Climate Change. In December 2009, the EPA published its findings that emissions of carbon dioxide, methane and other GHGs present an endangerment to public health and the environment because emissions of such gases are contributing to warming of the earth’s atmosphere and other climatic changes. Based on these findings, the EPA has adopted regulations under the Clean Air Act that, among other things, establish GHG emission limits from motor vehicles as well as establish Prevention of Significant Deterioration (“PSD”) construction and Title V operating permit reviews for certain large stationary sources that are potential major sources of GHG emissions.

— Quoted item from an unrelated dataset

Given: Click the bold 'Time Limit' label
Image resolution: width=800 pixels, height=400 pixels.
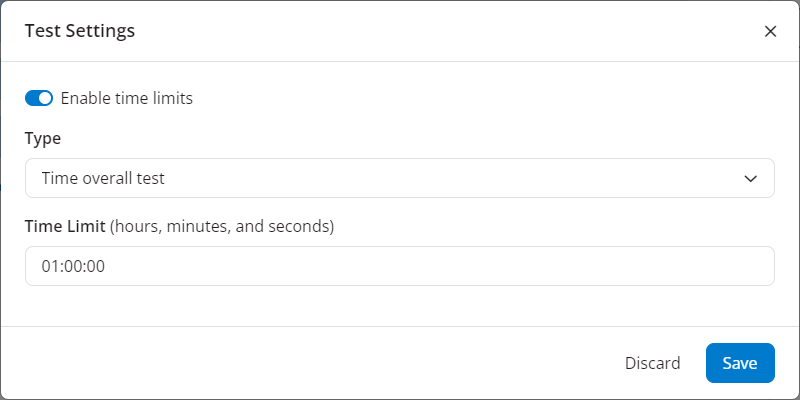Looking at the screenshot, I should pyautogui.click(x=65, y=226).
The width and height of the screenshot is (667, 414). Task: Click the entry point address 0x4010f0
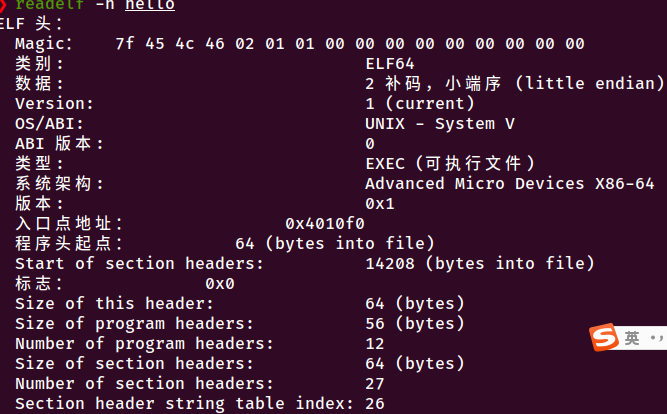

Facilities required to obtain PSD permits for their GHG emissions also will be required to meet “best available control technology” standards that will be established by the states or, in some cases, by the EPA on a case-by-case basis.
In addition, in September 2009, the EPA issued a final rule requiring the reporting of greenhouse gas emissions from specified large greenhouse gas emitting sources in the United States beginning in 2011 for emissions in 2010. In November 2010, the EPA published a final rule expanding its existing greenhouse gas emissions reporting to include onshore and offshore oil and natural gas systems beginning in 2012. We are required to report under these rules for our assets that have greenhouse gas emissions above the reporting thresholds. The EPA continues to consider additional climate change requirements for the energy industry. Such developments may affect how these greenhouse gas initiatives will impact our operations.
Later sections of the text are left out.